» **Work order**: A verbatim copy of the listing is needed; pictures are to be left out.
——————
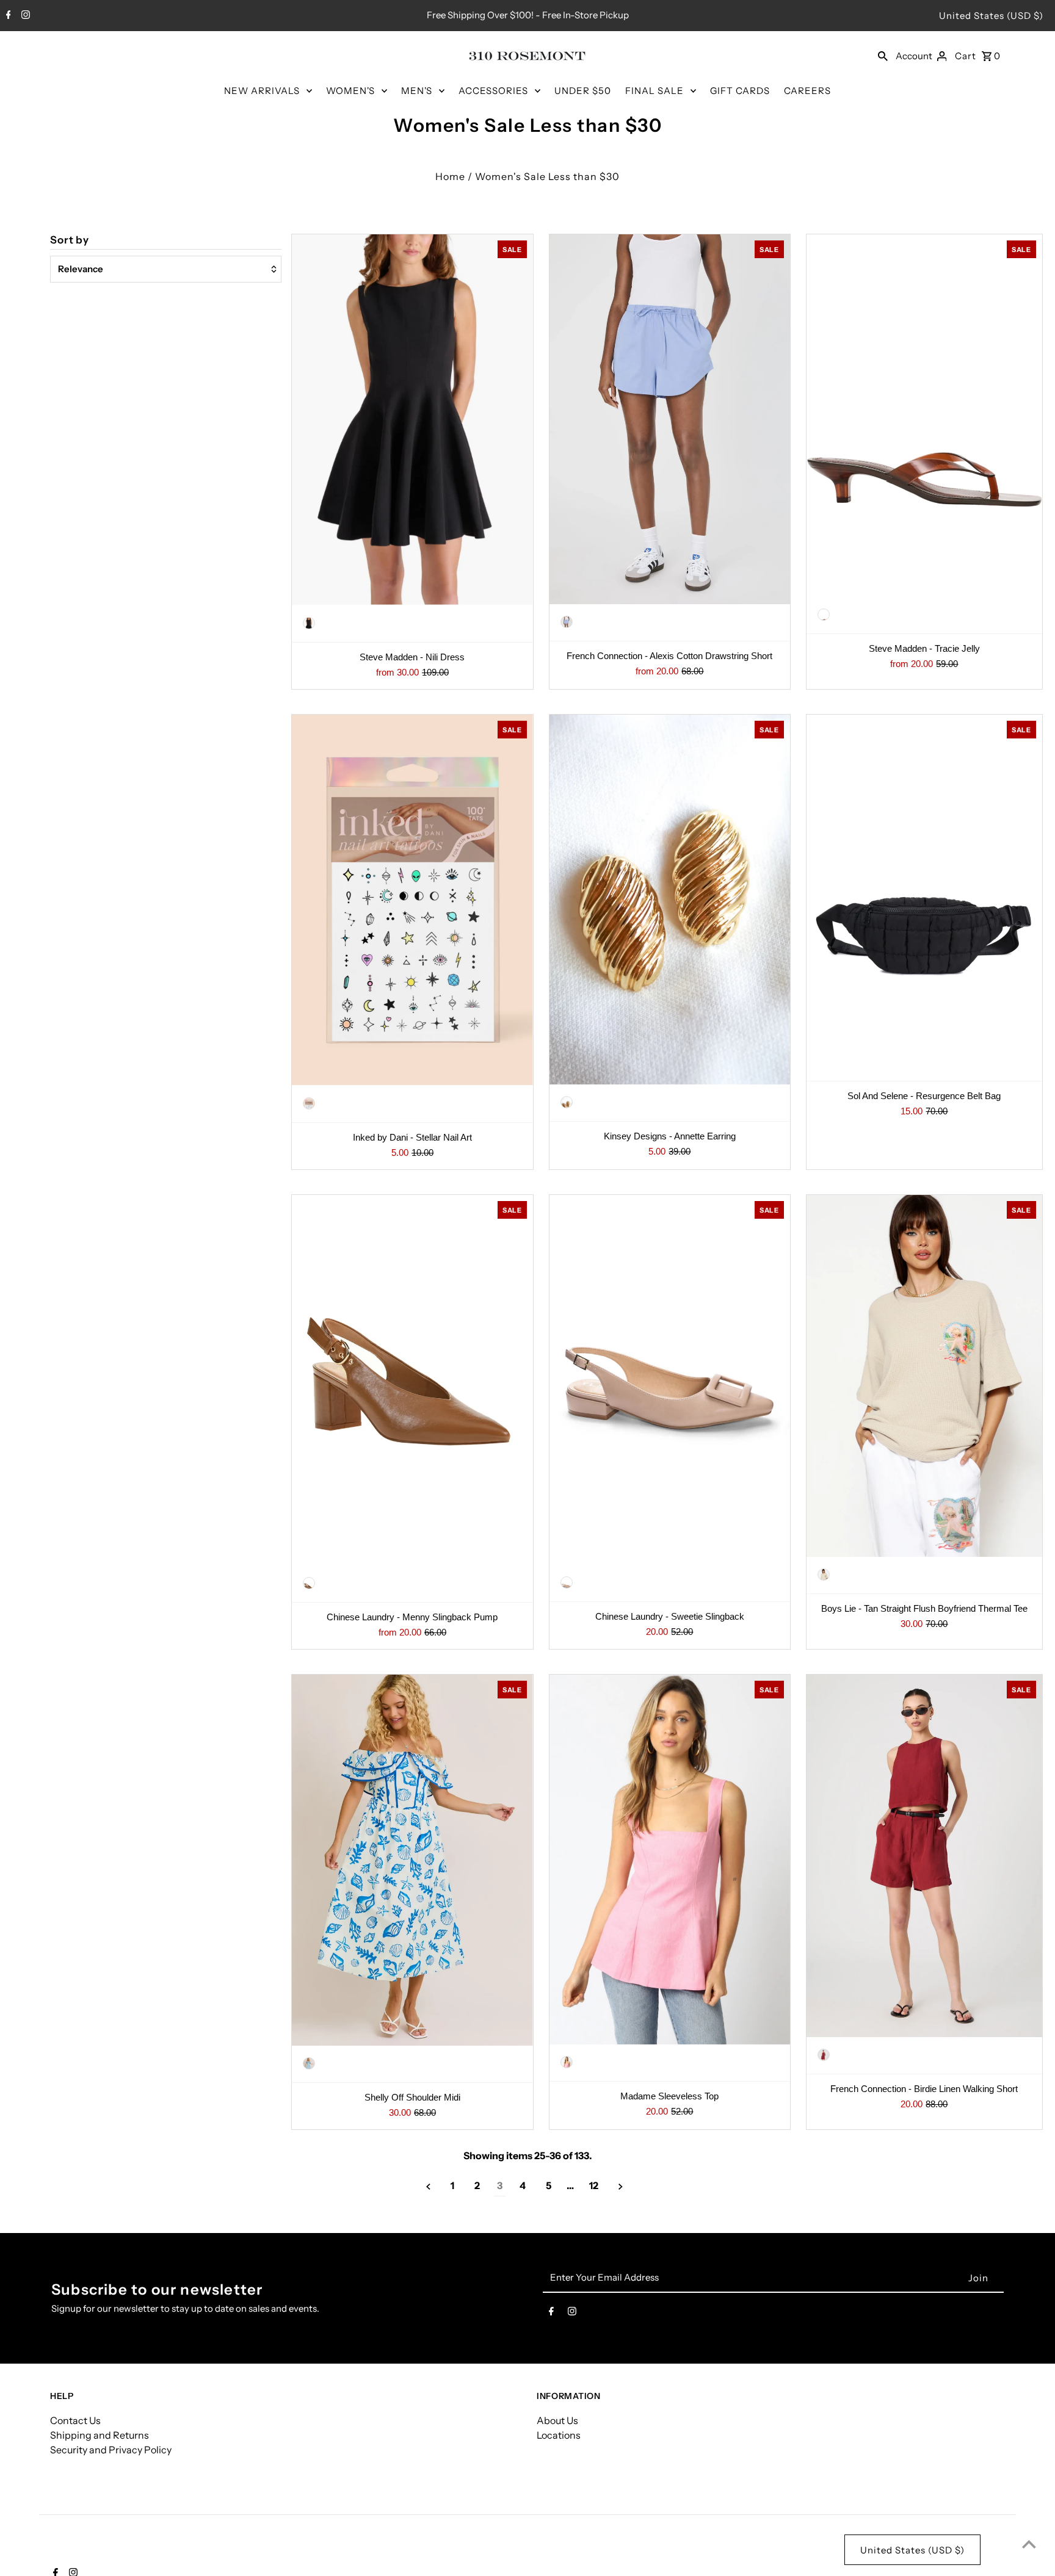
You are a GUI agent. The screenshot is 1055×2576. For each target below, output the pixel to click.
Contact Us (75, 2420)
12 (593, 2185)
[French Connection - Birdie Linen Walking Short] (924, 1856)
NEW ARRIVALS (262, 90)
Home (450, 176)
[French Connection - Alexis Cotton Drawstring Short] (669, 419)
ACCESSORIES (493, 90)
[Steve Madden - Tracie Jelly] (924, 415)
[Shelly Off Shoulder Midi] (412, 1860)
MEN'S (416, 90)
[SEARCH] (883, 55)
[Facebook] (7, 16)
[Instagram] (24, 16)
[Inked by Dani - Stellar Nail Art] (412, 900)
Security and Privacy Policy (111, 2450)
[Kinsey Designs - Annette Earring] (669, 899)
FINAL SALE (654, 90)
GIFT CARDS (740, 90)
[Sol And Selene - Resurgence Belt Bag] (924, 896)
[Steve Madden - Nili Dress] (412, 419)
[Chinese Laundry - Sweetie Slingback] (669, 1380)
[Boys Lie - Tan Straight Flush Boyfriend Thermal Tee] (924, 1376)
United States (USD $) (991, 15)
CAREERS (807, 90)
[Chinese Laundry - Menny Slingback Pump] (412, 1380)
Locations (559, 2435)
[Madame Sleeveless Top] (669, 1859)
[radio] (309, 623)
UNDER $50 (582, 90)
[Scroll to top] (1029, 2544)
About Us (557, 2420)
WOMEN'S (350, 90)
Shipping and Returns (99, 2435)
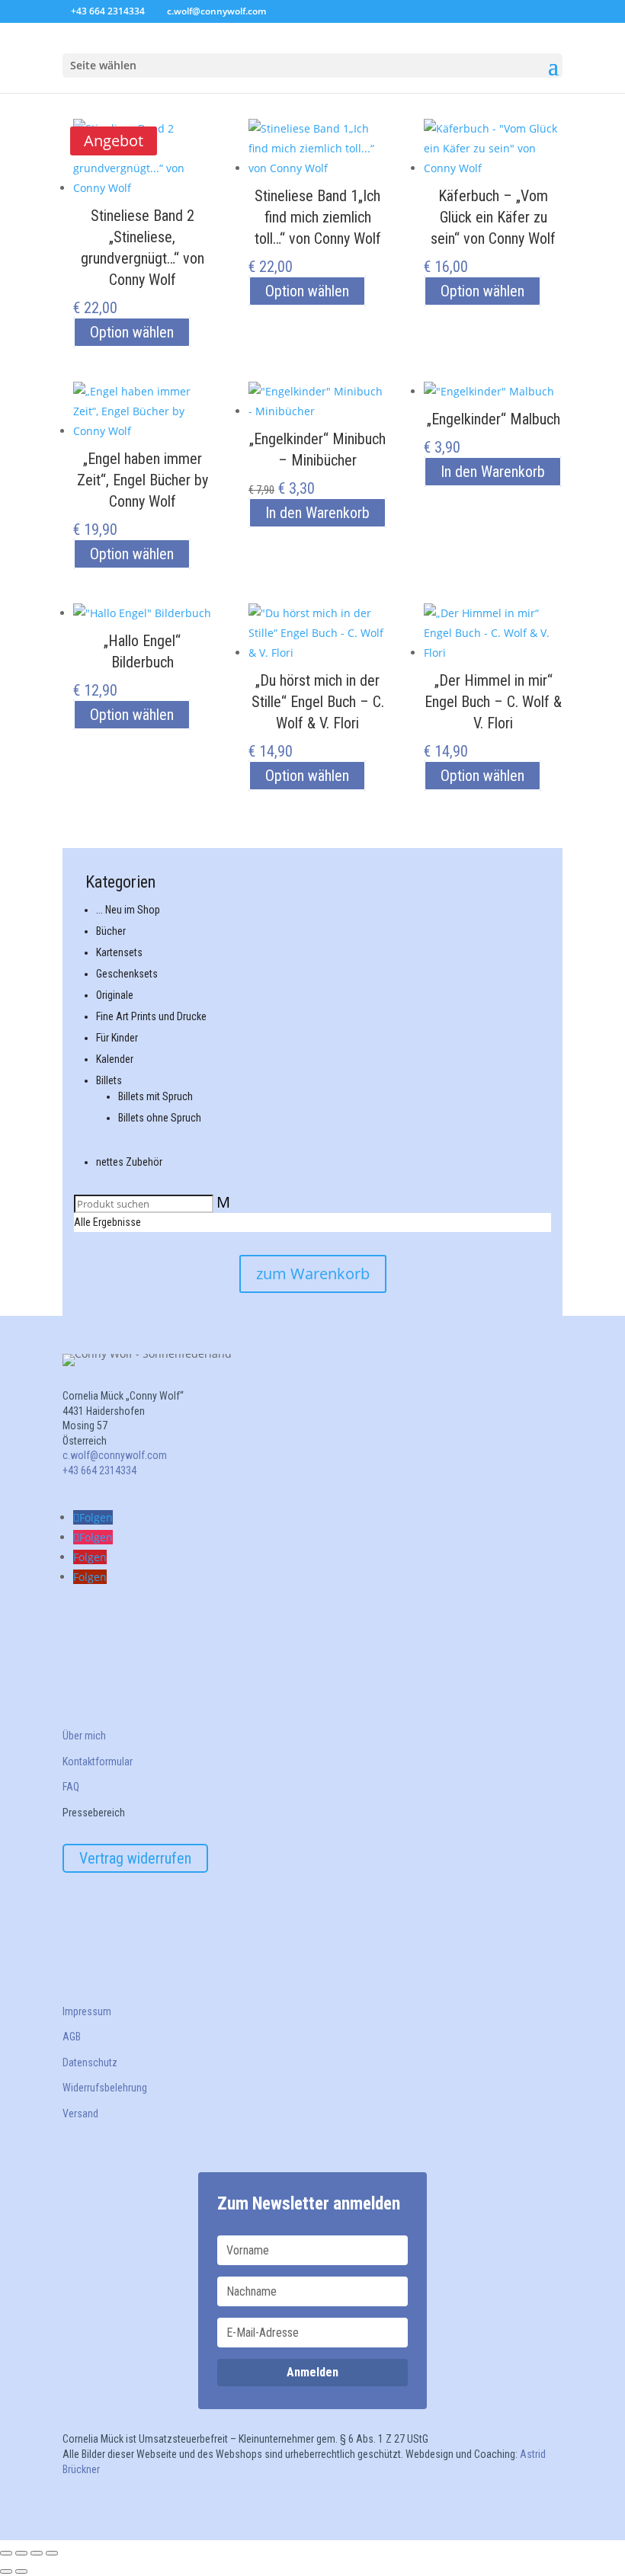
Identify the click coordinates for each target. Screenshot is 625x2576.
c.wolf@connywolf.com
——————
» **Output for this task**:
You are a GUI agent. The screenshot is 1055×2576. For each target below, output the pixel to click.
Contact Us (75, 2420)
12 (593, 2185)
[French Connection - Birdie Linen Walking Short] (924, 1856)
NEW ARRIVALS (262, 90)
Home (450, 176)
[French Connection - Alexis Cotton Drawstring Short] (669, 419)
ACCESSORIES (493, 90)
[Steve Madden - Tracie Jelly] (924, 415)
[Shelly Off Shoulder Midi] (412, 1860)
MEN'S (416, 90)
[SEARCH] (883, 55)
[Facebook] (7, 16)
[Instagram] (24, 16)
[Inked by Dani - Stellar Nail Art] (412, 900)
Security and Privacy Policy (111, 2450)
[Kinsey Designs - Annette Earring] (669, 899)
FINAL SALE (654, 90)
GIFT CARDS (740, 90)
[Sol And Selene - Resurgence Belt Bag] (924, 896)
[Steve Madden - Nili Dress] (412, 419)
[Chinese Laundry - Sweetie Slingback] (669, 1380)
[Boys Lie - Tan Straight Flush Boyfriend Thermal Tee] (924, 1376)
United States (USD $) (991, 15)
CAREERS (807, 90)
[Chinese Laundry - Menny Slingback Pump] (412, 1380)
Locations (559, 2435)
[Madame Sleeveless Top] (669, 1859)
[radio] (309, 623)
UNDER $50 (582, 90)
[Scroll to top] (1029, 2544)
About Us (557, 2420)
WOMEN'S (350, 90)
Shipping and Returns (99, 2435)
Identify the click coordinates for each target. Screenshot is 625x2576.
c.wolf@connywolf.com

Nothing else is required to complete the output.